By Michael Sherer | Washington Post
The plan to elect Luther Strange to the Senate from Alabama was executed with deep pockets, ruthless efficiency and a simple rationale: Donald Trump, the most popular politician in the state, wanted Strange to win.
For weeks, Strange drove home the message in every public appearance. The president blitzed it out on his Twitter account. And outside groups flooded airwaves and mailboxes with more than $9 million in reinforcement: “Big Luther = Trump ally,” read one direct mail piece in the final weeks. “If you voted for Donald Trump,” read another, “then you CAN’T vote for Roy Moore.”
Now, as the dust clears in Alabama, strategists on both sides of the election agree on the reason the strategy didn’t work: Trump supporters just didn’t believe the president’s endorsement made Strange the better candidate to shake up Washington, D.C. And they never bought the idea that Moore was against Trump.
“There were a significant number of people who strongly supported the president but voted for Roy Moore,” explained Tony Fabrizio, Trump’s chief 2016 campaign pollster who also works for the U.S. Chamber of Commerce, which supported Strange. “They thought voting for Moore would not hurt the president’s agenda, and they still wanted to upset the apple cart.”
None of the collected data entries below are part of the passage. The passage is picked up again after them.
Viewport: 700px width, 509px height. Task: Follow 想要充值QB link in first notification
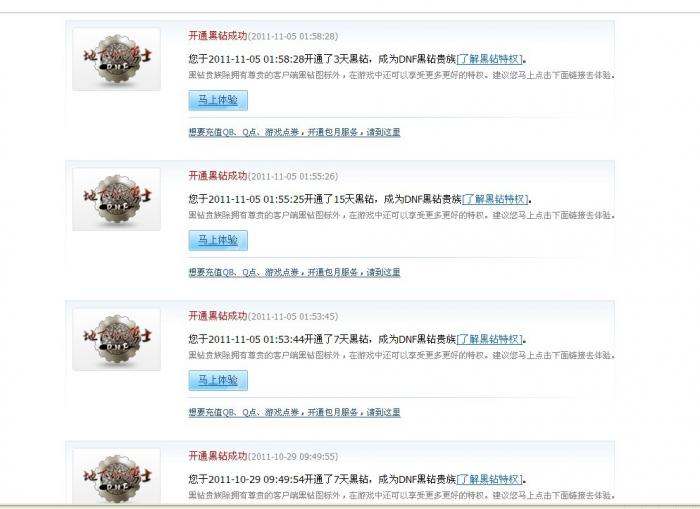[x=294, y=132]
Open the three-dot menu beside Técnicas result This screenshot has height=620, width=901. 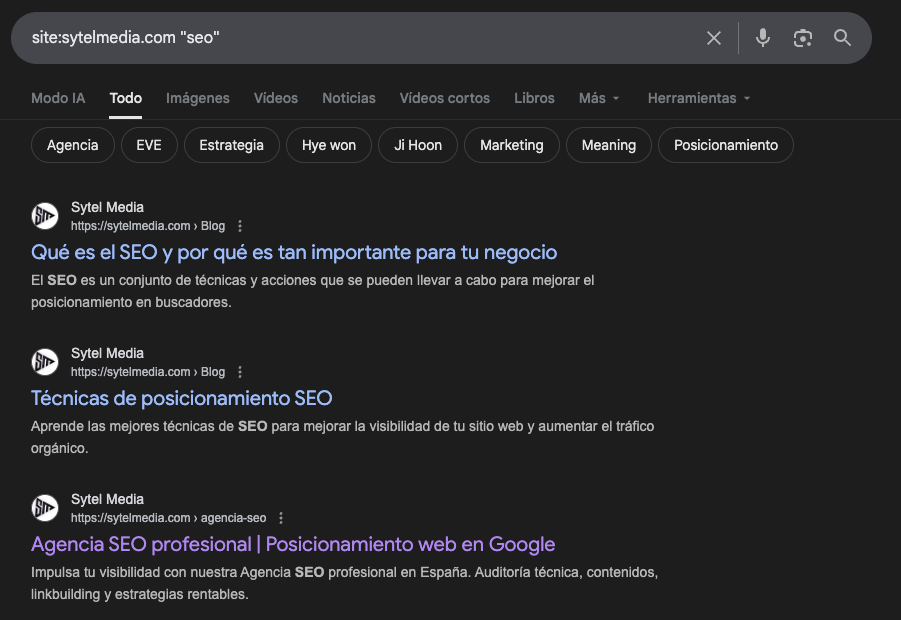[239, 372]
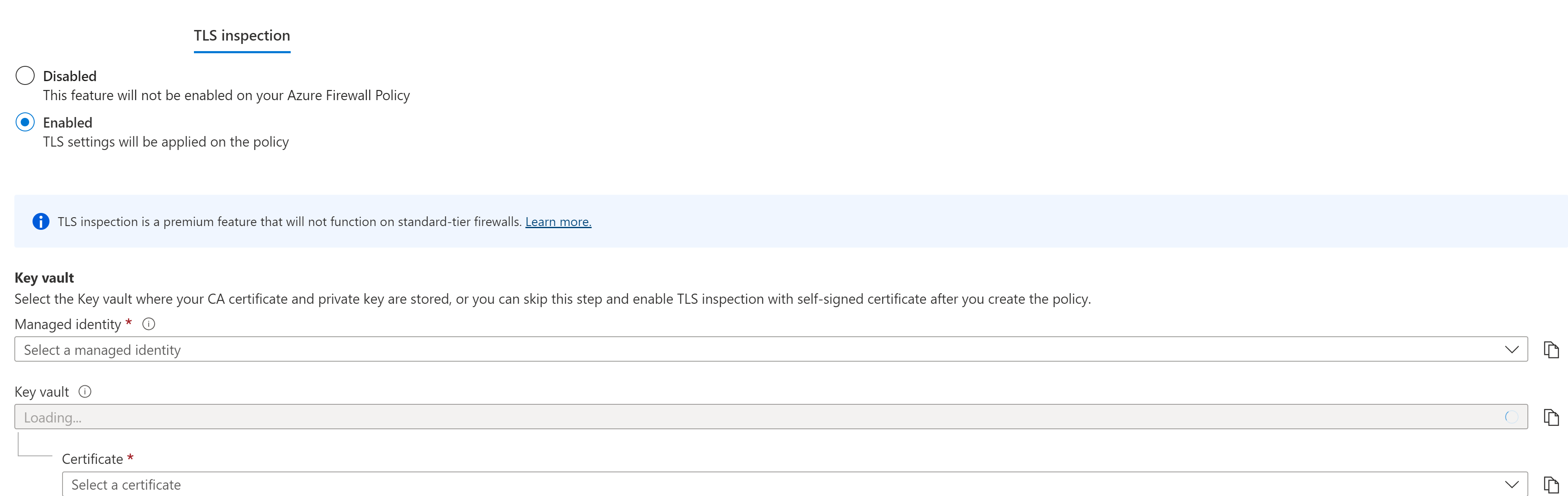Open the Select a managed identity combo box
The width and height of the screenshot is (1568, 496).
(x=771, y=349)
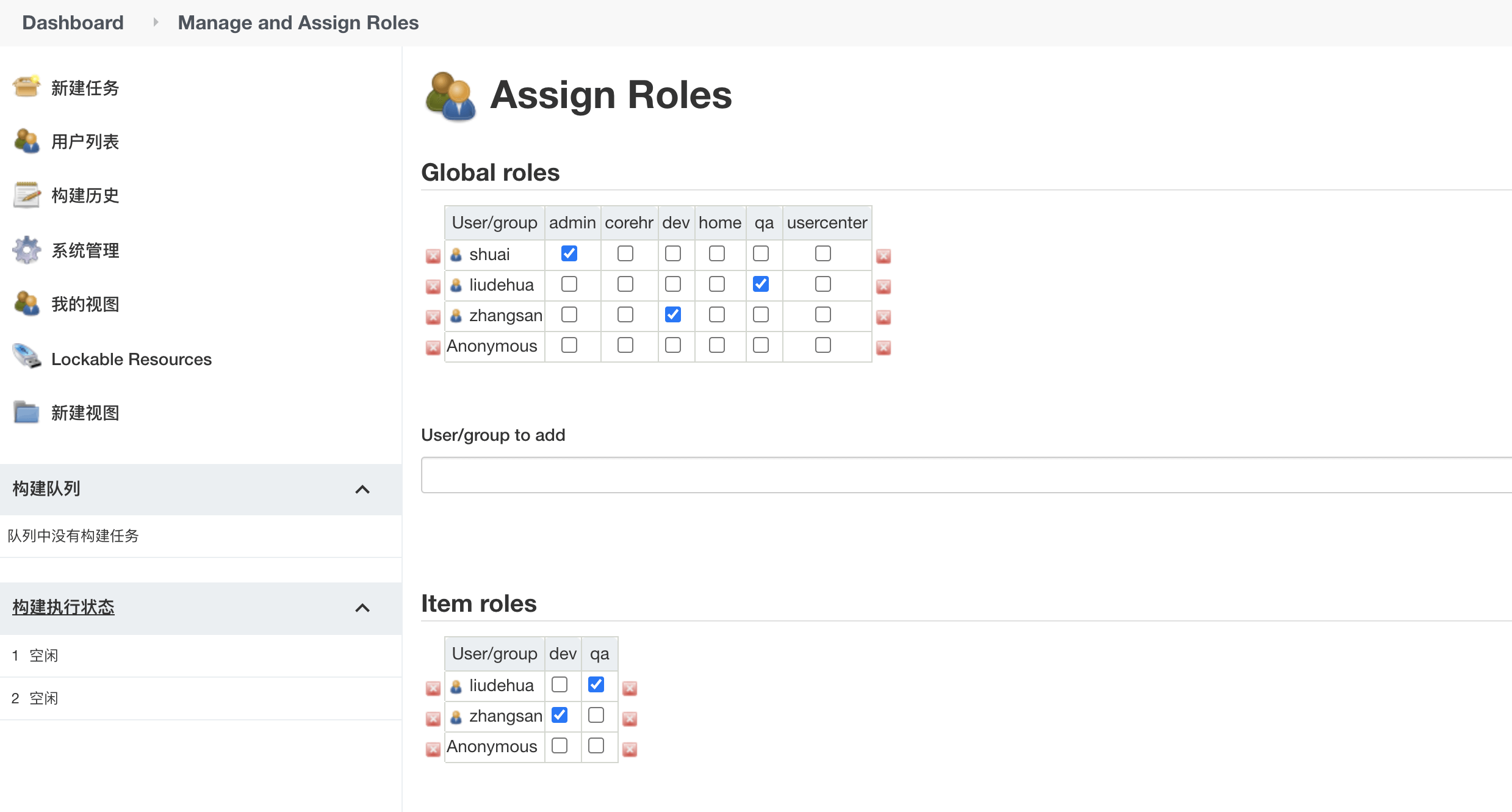Image resolution: width=1512 pixels, height=812 pixels.
Task: Delete Anonymous global role row right red X
Action: click(884, 347)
In the end, Alabama Republicans decided to go with the candidate who most resembled Trump’s renegade spirit, even if it meant going against Trump’s candidate. “Luther is the swamp,” explained Carey Williams, 53, outside his polling place in Mountain Brook, Alabama, on Tuesday. “I’m a huge Trump supporter, but I’m not going to follow him blindly.”
Such sentiments should send warning signs to other incumbent Republicans who are hoping the president could provide them cover in tough primaries next year. It’s simply no longer clear if the White House can do much to protect Sen. Dean Heller, R-Nev., or Sen. Roger Wicker, R-Miss., as they prepare for the coming fights against anti-establishment primary candidates. Republican voters have made clear that they are less interested in policy positions than in finding candidates who, like Trump, promise to shake up the Washington establishment.
“President Trump can turn a zero to a hero with one in a Republican primary,” said Andy Surabian, a former deputy White House political strategist for Trump who traveled to Alabama to support Moore. “But it has to be a candidate that his supporters actually believe support his agenda.”
Surabian is now a senior adviser to the Great America Alliance, a group that is affiliated with Stephen Bannon, a former White House adviser. Like Bannon, Surabian has argued that the contest in Alabama was never a referendum on support for Trump. Instead, it was an test of the support Trump’s partners in the congressional leadership in Washington could muster, and Strange wound up on the wrong side of that divide for too many voters.
In a memo on race, Steven Law, the president of the Senate Leadership Fund, which spent about $9 million on the contest, told donors that primary voter support for Trump was “the dominant factor driving GOP voters.” The fact that another primary challenger, Rep. Mo Brooks, R-Ala., had once criticized Trump proved fatal to his campaign. “Support for President Trump directly correlates with likelihood to vote,” Law wrote in the memo, which was first published by the New York Times.
During the final days of the campaign, Moore never said a bad word about Trump, beyond suggesting that the president had been duped by his advisers. The reason was plain to see in the polls, which showed more than 80 percent of likely primary voters approved of the president.
Trump continues to get similar numbers among Republicans nationwide. In the most recent Washington Post-ABC News poll, which was conducted Sept. 18 to 21, 80 percent of Republicans said they approved of Trump’s job performance, and 74 percent said Trump had brought needed change to Washington. Republicans even approved, by a margin of 77 percent to 14 percent, of Trump’s recent decision to cut a deal with Democrats to raise the debt limit and fund hurricane disaster relief.
Though Trump stuck with his commitment to support Strange, he also in more subtle ways provided a safe space for his supporters to support Moore. He declined to distance himself from his former aide Bannon, who barnstormed the state saying a vote for Moore was a vote for Trump.
And at a final rally for Strange in Huntsville, Trump made clear that he would support Moore in the general election if he won. “I might have made a mistake,” he admitted, in a surprising aside.
In the end, the vote count was not even close. Moore beat Strange by a 10-point margin, and as he promised, Trump promptly tweeted his congratulations. The president also deleted his older tweets endorsing Strange – a sign that it was one part of his record in office that he did not want used against him in the future.
Larry Bleiberg in Birmingham contributed to this report.